▶ DIRECTIVE
Write out everything in the listing below, from the line containing "Task: Click plus icon on idea #8" down to the line containing "click(x=33, y=102)", substituting "capture" for "screenshot" and leaving all else as it stands.
Start of ITEMS
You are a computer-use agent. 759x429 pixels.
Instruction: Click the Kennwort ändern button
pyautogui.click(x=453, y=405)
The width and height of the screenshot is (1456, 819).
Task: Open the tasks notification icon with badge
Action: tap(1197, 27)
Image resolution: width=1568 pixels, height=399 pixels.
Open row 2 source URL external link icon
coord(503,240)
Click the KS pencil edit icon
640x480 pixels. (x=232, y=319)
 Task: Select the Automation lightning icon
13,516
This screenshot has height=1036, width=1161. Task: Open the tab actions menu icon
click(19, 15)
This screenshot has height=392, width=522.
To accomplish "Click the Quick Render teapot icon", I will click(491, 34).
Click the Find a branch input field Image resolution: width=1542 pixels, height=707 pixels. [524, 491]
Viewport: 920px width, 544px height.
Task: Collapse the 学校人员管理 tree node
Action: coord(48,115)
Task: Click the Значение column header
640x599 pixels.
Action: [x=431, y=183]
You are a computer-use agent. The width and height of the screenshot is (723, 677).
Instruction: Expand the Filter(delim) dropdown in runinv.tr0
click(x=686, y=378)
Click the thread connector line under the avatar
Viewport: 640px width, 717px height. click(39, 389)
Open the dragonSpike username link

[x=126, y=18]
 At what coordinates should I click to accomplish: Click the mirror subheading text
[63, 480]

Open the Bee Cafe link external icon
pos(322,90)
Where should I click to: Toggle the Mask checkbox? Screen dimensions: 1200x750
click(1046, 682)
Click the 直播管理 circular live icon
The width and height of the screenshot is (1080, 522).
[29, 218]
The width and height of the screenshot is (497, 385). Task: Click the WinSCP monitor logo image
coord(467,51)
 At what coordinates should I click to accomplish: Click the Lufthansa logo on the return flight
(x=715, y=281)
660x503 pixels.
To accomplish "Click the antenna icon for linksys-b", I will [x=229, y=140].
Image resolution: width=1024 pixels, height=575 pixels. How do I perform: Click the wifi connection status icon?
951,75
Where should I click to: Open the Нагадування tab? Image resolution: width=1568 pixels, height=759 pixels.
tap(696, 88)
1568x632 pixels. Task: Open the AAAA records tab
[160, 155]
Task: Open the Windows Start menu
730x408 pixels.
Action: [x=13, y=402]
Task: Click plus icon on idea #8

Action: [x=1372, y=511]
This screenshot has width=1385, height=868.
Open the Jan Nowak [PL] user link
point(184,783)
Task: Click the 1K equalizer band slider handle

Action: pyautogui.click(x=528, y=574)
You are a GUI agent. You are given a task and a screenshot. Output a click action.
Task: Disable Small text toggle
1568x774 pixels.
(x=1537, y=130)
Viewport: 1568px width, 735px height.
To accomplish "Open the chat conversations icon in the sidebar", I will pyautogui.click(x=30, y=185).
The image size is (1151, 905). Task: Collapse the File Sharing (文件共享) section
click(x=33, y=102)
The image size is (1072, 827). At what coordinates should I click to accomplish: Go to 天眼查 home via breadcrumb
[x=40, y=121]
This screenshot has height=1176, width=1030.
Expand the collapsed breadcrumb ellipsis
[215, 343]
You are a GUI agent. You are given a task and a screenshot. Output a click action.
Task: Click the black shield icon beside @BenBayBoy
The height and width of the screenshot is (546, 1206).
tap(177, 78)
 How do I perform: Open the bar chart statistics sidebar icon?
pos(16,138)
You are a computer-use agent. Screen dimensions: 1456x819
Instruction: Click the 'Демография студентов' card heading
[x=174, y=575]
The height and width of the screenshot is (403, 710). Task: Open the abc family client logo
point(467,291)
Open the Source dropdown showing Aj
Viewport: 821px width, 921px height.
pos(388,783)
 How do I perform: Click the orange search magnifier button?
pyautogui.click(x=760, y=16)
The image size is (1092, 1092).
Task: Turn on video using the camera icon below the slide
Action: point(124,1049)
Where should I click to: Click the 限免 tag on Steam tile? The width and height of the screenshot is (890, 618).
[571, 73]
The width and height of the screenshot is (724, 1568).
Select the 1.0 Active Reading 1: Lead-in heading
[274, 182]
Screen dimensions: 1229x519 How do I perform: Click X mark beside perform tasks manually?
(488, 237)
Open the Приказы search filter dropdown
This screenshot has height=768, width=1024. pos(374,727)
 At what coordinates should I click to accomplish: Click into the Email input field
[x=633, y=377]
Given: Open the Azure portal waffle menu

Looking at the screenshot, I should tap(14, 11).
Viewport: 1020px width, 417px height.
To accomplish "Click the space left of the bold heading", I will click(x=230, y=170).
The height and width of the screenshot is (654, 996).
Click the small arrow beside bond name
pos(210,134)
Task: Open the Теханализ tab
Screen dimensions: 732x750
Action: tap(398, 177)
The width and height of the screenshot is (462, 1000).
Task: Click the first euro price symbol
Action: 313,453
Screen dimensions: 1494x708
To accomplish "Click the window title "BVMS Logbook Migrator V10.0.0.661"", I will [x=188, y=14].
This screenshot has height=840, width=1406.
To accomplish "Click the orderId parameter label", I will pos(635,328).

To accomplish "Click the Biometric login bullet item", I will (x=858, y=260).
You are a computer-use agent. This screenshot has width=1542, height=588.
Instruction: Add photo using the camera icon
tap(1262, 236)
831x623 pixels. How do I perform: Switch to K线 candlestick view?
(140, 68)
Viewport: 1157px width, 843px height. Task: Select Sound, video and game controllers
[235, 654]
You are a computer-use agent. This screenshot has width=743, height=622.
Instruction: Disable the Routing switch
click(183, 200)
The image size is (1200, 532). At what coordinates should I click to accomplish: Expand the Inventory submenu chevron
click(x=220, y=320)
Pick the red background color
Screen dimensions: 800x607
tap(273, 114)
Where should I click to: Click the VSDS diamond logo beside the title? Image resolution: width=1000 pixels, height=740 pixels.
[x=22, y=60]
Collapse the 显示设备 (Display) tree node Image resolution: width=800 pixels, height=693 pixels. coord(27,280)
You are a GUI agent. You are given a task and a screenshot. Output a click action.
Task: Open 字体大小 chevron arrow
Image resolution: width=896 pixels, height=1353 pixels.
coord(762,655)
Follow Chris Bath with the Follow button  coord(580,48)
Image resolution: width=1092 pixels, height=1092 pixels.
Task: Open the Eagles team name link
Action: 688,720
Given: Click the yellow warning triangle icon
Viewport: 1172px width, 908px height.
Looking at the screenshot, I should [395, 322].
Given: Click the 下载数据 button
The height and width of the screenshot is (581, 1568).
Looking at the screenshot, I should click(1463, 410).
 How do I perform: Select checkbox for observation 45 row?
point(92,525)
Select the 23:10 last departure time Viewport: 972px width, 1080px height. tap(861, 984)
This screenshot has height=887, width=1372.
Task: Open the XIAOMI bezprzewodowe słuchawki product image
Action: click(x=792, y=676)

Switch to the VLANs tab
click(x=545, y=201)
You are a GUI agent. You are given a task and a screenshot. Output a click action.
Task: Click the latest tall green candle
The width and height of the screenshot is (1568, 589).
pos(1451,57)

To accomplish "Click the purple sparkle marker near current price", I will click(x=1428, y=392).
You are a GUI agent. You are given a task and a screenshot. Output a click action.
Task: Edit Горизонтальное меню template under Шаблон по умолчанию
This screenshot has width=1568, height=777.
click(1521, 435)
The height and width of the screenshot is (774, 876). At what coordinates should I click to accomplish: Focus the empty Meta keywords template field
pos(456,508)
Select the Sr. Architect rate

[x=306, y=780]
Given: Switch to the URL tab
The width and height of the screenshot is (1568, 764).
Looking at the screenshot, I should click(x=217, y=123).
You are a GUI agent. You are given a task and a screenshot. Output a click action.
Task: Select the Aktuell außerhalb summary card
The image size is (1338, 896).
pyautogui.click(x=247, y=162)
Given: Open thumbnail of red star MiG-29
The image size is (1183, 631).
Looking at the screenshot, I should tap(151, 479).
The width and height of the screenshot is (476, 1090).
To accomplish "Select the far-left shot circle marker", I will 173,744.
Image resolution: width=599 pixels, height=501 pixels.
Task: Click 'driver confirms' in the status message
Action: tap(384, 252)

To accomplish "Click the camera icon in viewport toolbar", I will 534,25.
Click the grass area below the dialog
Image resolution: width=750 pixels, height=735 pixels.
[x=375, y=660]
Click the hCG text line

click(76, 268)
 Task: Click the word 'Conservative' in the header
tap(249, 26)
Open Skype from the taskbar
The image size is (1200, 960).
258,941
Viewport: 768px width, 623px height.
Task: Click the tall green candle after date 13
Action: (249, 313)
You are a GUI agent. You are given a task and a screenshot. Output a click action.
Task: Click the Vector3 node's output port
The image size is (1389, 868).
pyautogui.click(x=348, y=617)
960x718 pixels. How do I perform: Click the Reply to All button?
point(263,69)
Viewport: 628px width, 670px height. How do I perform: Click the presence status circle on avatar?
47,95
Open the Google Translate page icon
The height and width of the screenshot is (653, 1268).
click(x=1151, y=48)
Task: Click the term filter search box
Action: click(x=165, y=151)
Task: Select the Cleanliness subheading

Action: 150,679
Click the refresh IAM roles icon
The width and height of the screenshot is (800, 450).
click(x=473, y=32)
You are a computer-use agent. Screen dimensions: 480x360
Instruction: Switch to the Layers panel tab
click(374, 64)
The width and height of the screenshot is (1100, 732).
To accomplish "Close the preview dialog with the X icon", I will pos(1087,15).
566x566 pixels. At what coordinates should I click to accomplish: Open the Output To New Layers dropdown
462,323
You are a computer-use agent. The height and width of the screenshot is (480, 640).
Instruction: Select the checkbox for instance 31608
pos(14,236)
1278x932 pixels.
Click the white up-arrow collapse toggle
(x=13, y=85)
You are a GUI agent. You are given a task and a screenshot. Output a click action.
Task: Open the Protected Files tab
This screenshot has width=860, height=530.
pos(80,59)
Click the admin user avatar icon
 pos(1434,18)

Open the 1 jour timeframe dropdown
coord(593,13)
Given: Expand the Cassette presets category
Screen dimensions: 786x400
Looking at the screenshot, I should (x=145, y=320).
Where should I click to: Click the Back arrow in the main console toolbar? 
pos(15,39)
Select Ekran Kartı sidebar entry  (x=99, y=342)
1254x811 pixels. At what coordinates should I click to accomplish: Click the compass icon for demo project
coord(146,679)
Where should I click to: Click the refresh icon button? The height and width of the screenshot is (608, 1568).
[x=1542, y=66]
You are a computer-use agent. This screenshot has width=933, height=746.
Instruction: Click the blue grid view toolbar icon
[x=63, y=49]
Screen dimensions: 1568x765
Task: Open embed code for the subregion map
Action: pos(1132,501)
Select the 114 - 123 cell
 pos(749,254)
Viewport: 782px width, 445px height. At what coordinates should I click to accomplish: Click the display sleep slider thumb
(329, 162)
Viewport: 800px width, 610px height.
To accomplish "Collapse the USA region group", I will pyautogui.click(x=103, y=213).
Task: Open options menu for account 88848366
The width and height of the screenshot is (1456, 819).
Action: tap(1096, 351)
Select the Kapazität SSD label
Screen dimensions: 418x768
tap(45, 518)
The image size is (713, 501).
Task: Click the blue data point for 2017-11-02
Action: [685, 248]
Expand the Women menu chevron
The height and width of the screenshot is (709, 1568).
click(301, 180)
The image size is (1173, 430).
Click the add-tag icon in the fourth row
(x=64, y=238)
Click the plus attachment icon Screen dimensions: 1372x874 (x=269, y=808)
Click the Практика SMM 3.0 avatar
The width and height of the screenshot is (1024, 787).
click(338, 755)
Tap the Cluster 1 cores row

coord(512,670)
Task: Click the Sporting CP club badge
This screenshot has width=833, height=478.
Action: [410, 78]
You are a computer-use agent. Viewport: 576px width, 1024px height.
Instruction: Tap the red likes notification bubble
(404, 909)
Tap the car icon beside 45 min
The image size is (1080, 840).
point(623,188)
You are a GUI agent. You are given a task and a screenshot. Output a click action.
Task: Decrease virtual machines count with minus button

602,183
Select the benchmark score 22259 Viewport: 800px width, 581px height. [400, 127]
End of ITEMS
▶ EXERCISE OUTPUT
Task: Click plus icon on idea #8

Action: [x=1372, y=511]
This capture has width=1385, height=868.
Open the Jan Nowak [PL] user link
point(184,783)
Task: Click the 1K equalizer band slider handle

Action: pyautogui.click(x=528, y=574)
You are a GUI agent. You are given a task and a capture. Output a click action.
Task: Disable Small text toggle
1568x774 pixels.
(x=1537, y=130)
Viewport: 1568px width, 735px height.
To accomplish "Open the chat conversations icon in the sidebar", I will pyautogui.click(x=30, y=185).
The image size is (1151, 905). Task: Collapse the File Sharing (文件共享) section
click(x=33, y=102)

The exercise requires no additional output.